Il libro delle soluzioni

Michel Gondry

Michel Gondry si è sempre distinto per l’originalità degli spunti su cui costruisce i suoi film. Citiamo solo Be Kind Rewind, in cui il gestore di una videoteca, dopo che tutte le videocassette si sono incidentalmente smagnetizzate, decide di girare nuovamente i film con mezzi ultra-amatoriali e scenografie disegnate. Non è però altrettanto bravo, Gondry, sul piano strettamente narrativo. Al carattere fulminante e affascinante delle sue “forme brevi” (videoclip e spot) si oppone, nei lungometraggi, un certo fluere lutulentus, per dirla con Orazio, che indebolisce la brillantezza dell’idea.
Ne Il libro delle soluzioni (film, dice Gondry, parzialmente autobiografico), Pierre Niney interpreta con trasporto il giovane regista Marc Becker, il quale litiga con i produttori che detestano il film che sta girando e vogliono intervenire. Prima che se n’accorgano, raccoglie tutto il materiale e se la squaglia, con la montatrice e altri tre collaboratori, rifugiandosi per finire il film in campagna dalla vecchia zia Denise (Françoise Lebrun, di recente rivista da giovane nella riedizione del capolavoro La Maman et la putain di Jean Eustache). Già mentalmente instabile, Marc fa una scelta pericolosa: smette di prendere i suoi medicinali.

### Attività
[1] Riproduci fedelmente il brano della recensione che si apre con le parole contenenti "Michel Gondry si" e si chiude con "la brillantezza dell’idea.".
[2] Le affermazioni seguenti concordano con la recensione? Per ciascuna rispondi sì o no, citando alla lettera le parole della recensione che lo stabiliscono: (a) Gondry è bravo sul piano strettamente narrativo quanto nell'originalità degli spunti; (b) Marc si rifugia in campagna dalla zia Denise per finire il film; (c) Marc continua a prendere i suoi medicinali.

### Voci estratte

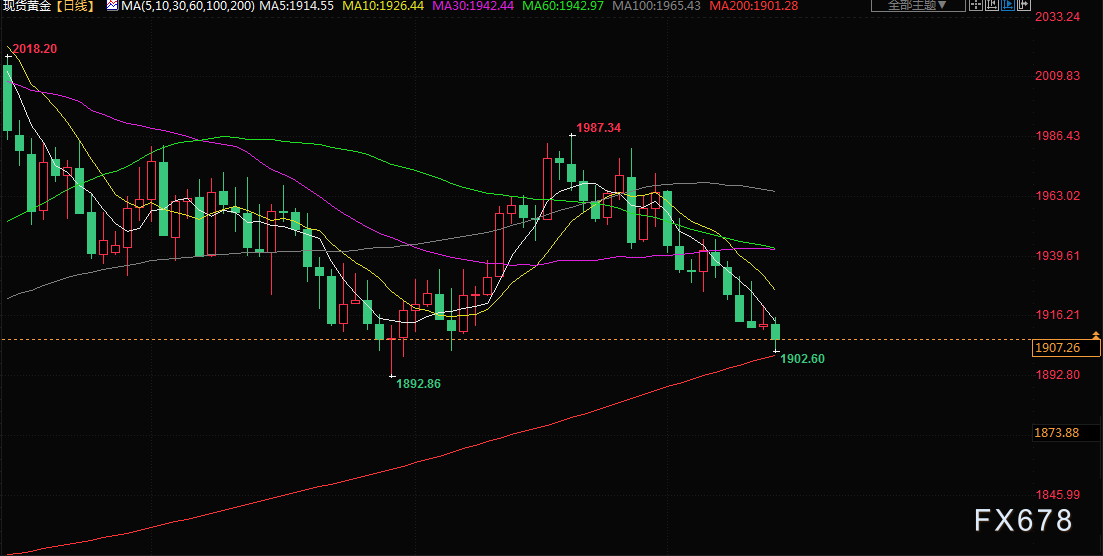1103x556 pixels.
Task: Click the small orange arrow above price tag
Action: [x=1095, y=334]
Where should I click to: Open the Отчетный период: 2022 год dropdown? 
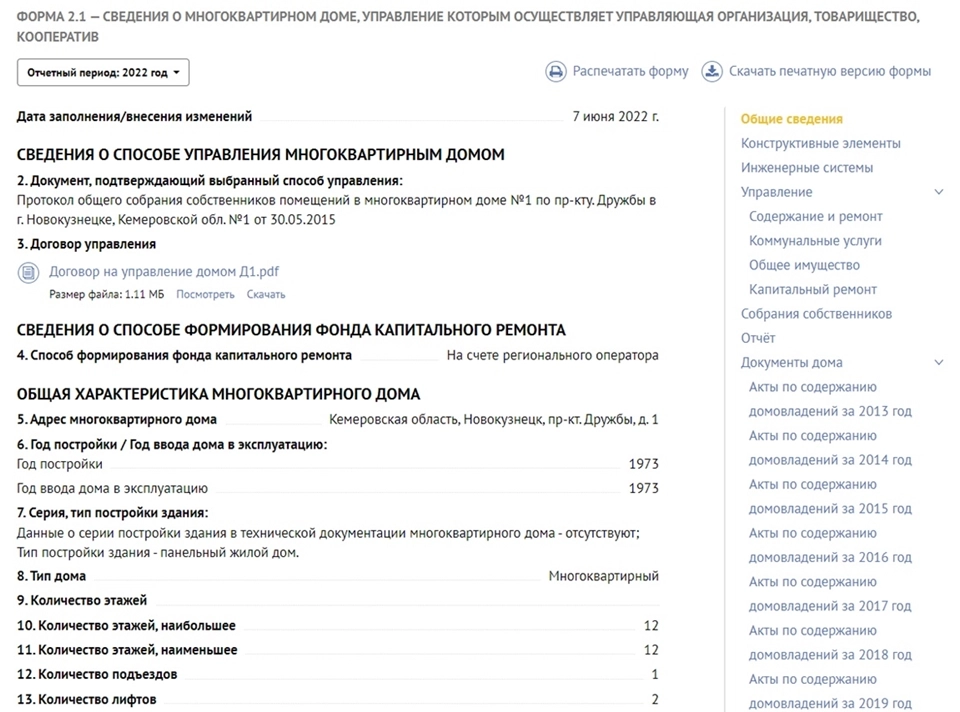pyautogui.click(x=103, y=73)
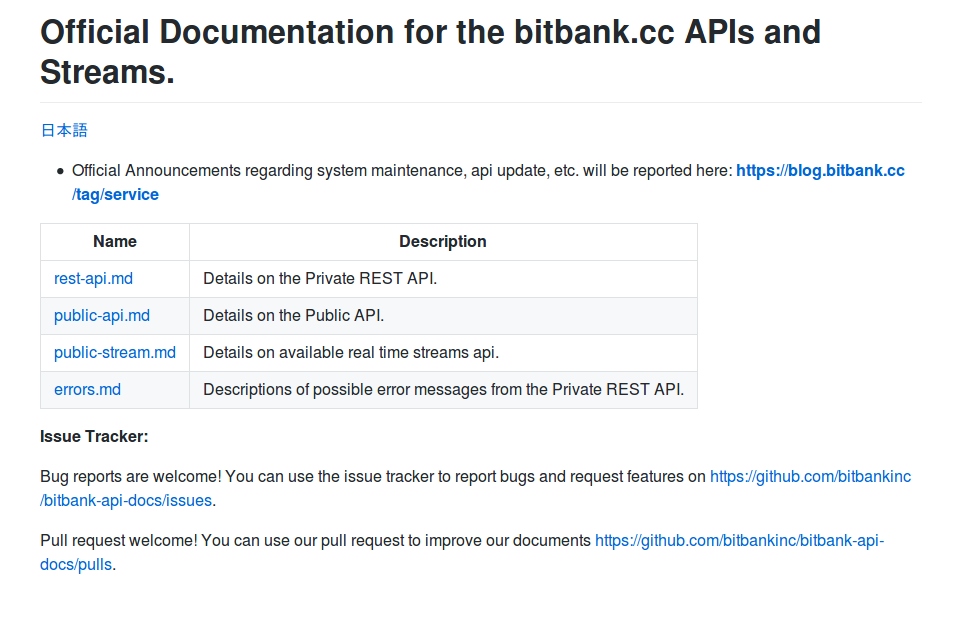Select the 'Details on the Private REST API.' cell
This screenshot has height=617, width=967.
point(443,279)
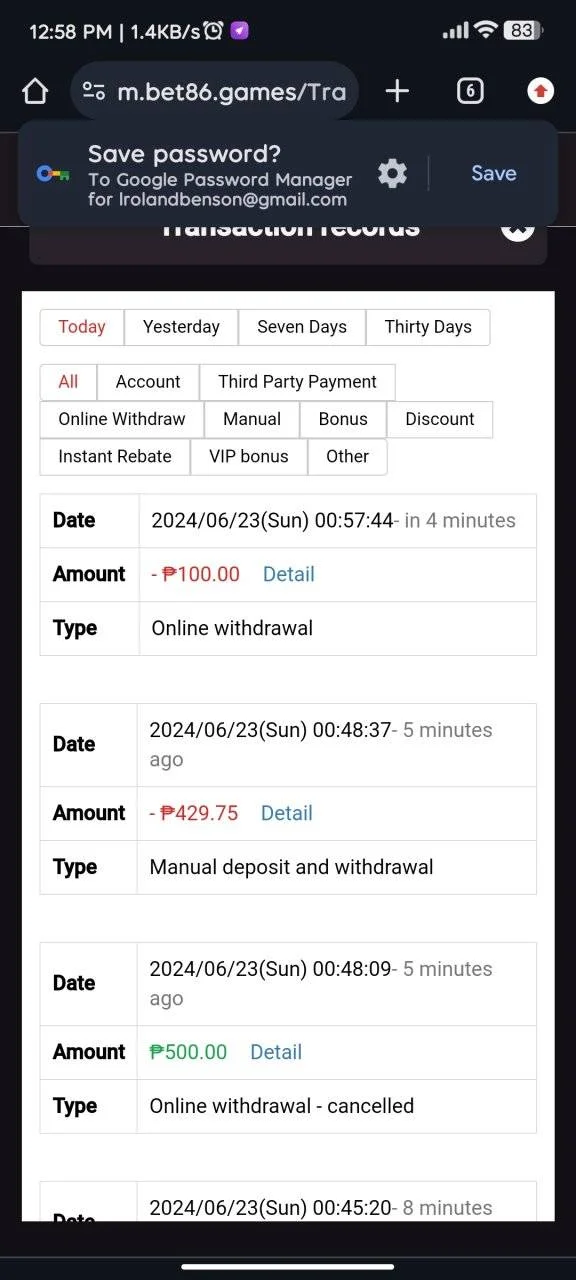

### Risultati attesi
[1]
Michel Gondry si è sempre distinto per l’originalità degli spunti su cui costruisce i suoi film. Citiamo solo Be Kind Rewind, in cui il gestore di una videoteca, dopo che tutte le videocassette si sono incidentalmente smagnetizzate, decide di girare nuovamente i film con mezzi ultra-amatoriali e scenografie disegnate. Non è però altrettanto bravo, Gondry, sul piano strettamente narrativo. Al carattere fulminante e affascinante delle sue “forme brevi” (videoclip e spot) si oppone, nei lungometraggi, un certo fluere lutulentus, per dirla con Orazio, che indebolisce la brillantezza dell’idea.

[2]
(a) No: «Non è però altrettanto bravo, Gondry, sul piano strettamente narrativo.»
(b) Sì: «rifugiandosi per finire il film in campagna dalla vecchia zia Denise»
(c) No: «smette di prendere i suoi medicinali.»